California Code, Business and Professions Code – BPC § 2246

(a) All records transmitted or distributed by a professional photocopier shall be accompanied by a certificate containing all of the following:

(1) An affidavit signed by the custodian of the original records that were reproduced for transmittal. It shall conform to the requirements specified in Article 4 (commencing with Section 1560) of Chapter 2 of Division 11 of the Evidence Code.

(2) An affidavit signed by the professional photocopier or his or her employee stating that the records shall be transmitted or distributed to the authorized persons or entities.

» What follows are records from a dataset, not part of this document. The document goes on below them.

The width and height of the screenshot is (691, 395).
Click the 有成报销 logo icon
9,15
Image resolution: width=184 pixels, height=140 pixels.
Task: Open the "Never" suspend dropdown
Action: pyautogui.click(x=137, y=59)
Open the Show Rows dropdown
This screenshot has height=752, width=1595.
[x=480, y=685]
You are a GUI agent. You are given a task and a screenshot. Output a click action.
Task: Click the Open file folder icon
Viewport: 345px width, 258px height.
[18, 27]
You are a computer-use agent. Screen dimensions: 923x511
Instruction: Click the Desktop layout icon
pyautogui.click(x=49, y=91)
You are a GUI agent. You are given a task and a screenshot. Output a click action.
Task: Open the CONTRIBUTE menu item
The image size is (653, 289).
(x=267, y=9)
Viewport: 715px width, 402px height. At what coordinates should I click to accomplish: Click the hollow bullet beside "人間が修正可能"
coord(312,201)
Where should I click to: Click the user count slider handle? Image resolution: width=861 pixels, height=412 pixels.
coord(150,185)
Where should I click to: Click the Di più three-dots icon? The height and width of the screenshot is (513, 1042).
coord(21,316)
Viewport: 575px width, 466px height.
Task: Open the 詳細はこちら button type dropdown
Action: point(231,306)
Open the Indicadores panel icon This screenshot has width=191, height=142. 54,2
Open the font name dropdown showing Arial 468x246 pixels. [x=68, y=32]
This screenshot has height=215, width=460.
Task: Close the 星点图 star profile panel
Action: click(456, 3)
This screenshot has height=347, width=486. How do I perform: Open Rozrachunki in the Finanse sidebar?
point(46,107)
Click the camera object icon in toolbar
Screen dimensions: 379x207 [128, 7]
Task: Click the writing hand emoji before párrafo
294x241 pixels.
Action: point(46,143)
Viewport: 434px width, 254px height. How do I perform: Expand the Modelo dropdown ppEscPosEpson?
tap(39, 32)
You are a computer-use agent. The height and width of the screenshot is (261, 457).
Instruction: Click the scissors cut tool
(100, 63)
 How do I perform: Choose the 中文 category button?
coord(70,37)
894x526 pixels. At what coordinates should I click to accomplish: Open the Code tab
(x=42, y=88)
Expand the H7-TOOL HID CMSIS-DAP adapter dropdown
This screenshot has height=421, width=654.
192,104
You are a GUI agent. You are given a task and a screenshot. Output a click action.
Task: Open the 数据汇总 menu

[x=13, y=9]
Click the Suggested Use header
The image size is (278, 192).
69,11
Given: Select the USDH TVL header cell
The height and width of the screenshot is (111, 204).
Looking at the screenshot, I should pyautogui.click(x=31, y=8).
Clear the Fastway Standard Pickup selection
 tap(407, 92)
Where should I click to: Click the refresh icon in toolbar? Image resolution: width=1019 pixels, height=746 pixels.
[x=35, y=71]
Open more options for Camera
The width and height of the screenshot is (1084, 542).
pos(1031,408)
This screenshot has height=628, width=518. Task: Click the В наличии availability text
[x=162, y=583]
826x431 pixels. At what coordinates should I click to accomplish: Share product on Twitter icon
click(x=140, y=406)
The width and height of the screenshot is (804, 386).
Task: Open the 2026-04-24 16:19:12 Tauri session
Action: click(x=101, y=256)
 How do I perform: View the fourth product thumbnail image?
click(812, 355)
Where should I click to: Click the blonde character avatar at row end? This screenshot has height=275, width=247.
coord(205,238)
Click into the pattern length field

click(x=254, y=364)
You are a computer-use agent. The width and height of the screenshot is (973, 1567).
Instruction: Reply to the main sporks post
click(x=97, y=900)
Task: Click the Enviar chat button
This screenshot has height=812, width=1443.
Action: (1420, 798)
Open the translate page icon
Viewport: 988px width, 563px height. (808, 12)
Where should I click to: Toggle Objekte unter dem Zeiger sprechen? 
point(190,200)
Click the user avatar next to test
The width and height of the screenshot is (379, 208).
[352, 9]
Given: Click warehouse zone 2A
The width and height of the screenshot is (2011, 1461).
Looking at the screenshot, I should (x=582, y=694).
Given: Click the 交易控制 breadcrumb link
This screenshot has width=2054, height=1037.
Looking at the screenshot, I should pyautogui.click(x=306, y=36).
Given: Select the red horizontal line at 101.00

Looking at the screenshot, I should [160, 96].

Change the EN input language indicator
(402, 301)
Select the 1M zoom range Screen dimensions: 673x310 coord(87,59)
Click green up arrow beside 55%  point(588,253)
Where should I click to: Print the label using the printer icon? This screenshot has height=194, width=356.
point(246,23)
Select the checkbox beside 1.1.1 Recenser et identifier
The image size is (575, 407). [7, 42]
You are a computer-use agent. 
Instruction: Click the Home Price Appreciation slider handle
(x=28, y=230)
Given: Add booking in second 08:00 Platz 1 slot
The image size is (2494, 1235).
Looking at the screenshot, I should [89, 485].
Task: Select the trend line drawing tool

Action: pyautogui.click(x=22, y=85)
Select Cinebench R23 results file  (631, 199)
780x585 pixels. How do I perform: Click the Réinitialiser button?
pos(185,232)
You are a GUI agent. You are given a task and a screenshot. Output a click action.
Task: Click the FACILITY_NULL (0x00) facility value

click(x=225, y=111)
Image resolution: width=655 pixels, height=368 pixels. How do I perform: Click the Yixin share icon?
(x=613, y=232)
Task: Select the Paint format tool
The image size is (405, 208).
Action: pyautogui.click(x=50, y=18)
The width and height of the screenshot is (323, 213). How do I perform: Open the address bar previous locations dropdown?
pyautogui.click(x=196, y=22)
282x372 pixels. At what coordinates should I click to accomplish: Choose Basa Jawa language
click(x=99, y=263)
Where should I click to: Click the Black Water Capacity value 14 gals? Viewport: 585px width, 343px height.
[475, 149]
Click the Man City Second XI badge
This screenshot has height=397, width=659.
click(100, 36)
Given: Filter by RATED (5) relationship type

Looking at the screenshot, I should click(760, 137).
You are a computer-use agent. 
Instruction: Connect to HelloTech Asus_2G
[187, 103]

(b) The certificate shall bear the name, address, and registration number and county of registration of the professional photocopier. The custodian of records shall be entitled to a copy of the certificate, completed as provided in subdivision (a).

(c) The custodian of records shall not be liable for the improper release of the records when the records:

(1) Were released to a professional photocopier for the production of records under authorization or subpoena or other means.

(2) Were certified pursuant to this section.